* Activity *
Every record needs to be repeated exactly; its pictures do not.

* Exercise materials *
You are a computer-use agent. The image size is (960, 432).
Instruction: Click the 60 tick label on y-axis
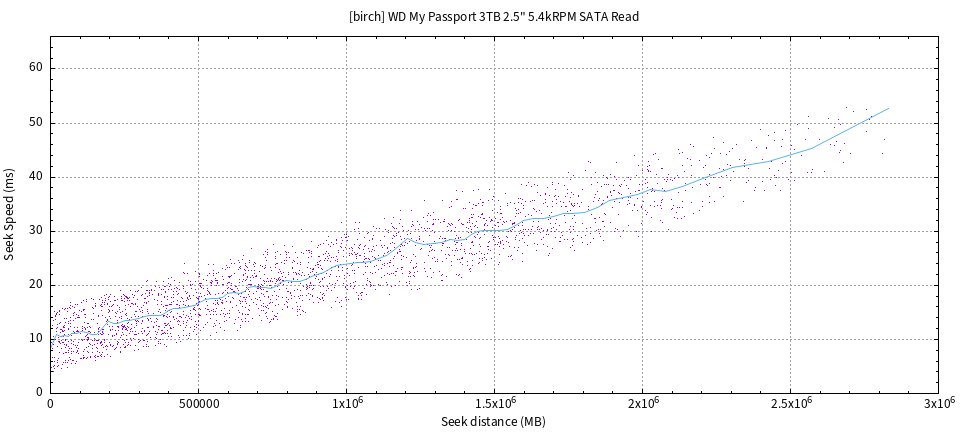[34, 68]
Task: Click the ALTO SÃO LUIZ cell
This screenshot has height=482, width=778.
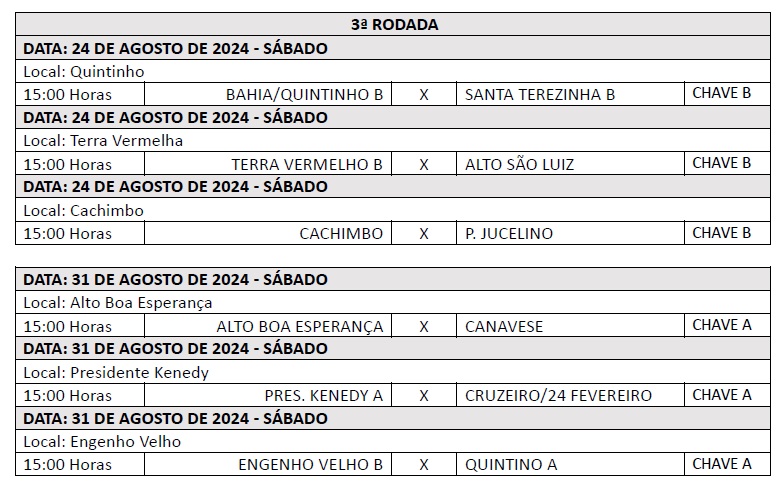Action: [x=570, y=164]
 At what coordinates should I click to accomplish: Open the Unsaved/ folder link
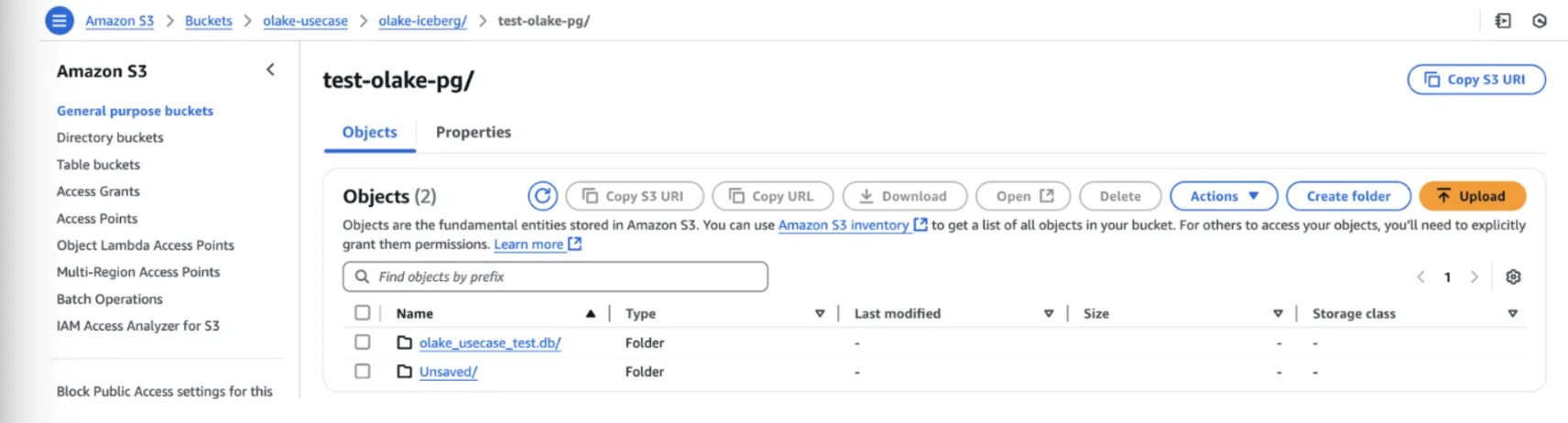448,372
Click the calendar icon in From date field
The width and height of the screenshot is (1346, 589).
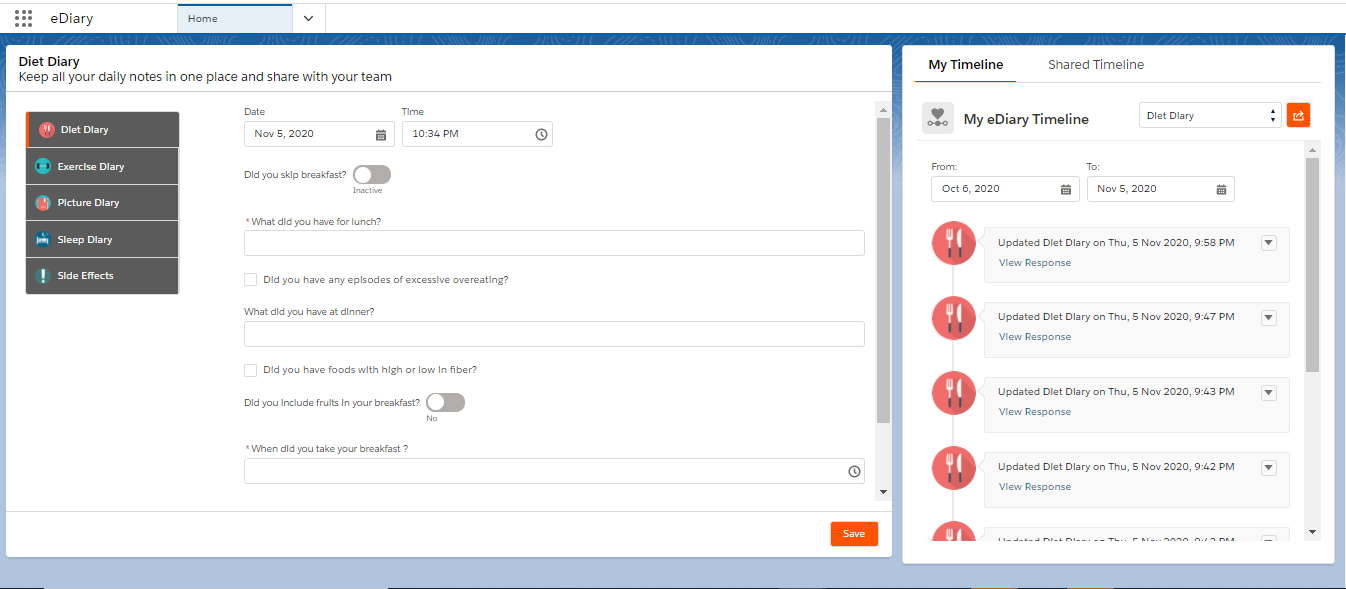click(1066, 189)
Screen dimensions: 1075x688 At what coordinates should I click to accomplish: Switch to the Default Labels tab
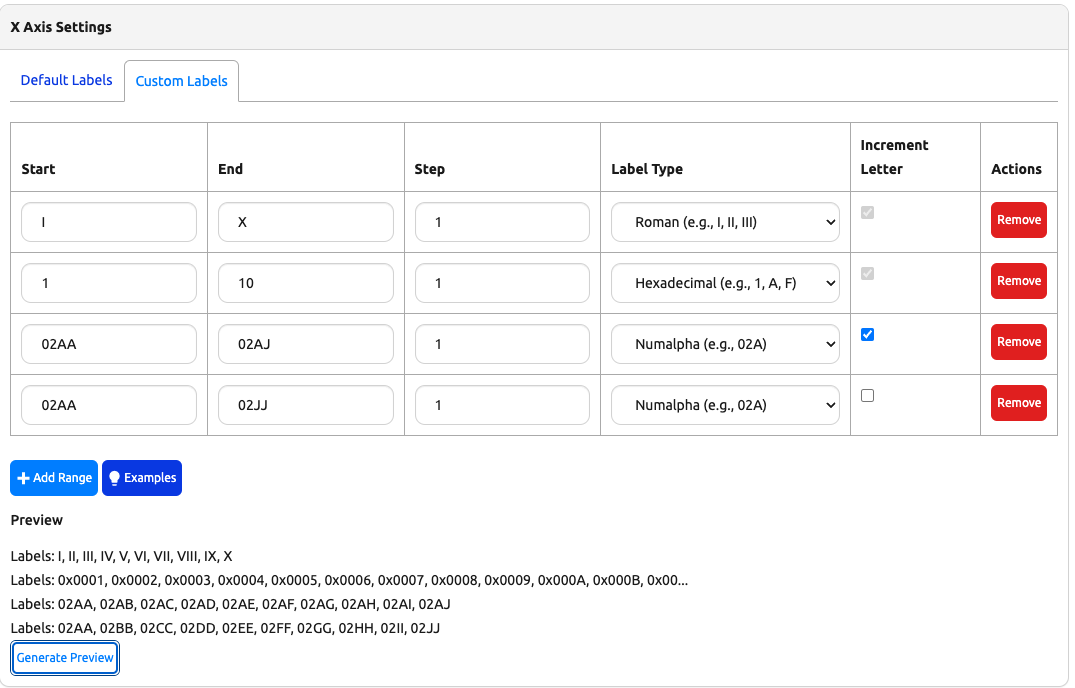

* Exercise answer *
You are a computer-use agent. The image size is (960, 432).
Instruction: Click the 60 tick label on y-axis
[34, 68]
Task: Click the ALTO SÃO LUIZ cell
This screenshot has height=482, width=778.
Action: [x=570, y=164]
 At what coordinates should I click to accomplish: Open the Unsaved/ folder link
448,372
Click the calendar icon in From date field
The width and height of the screenshot is (1346, 589).
click(1066, 189)
Screen dimensions: 1075x688 At what coordinates should I click to accomplish: Switch to the Default Labels tab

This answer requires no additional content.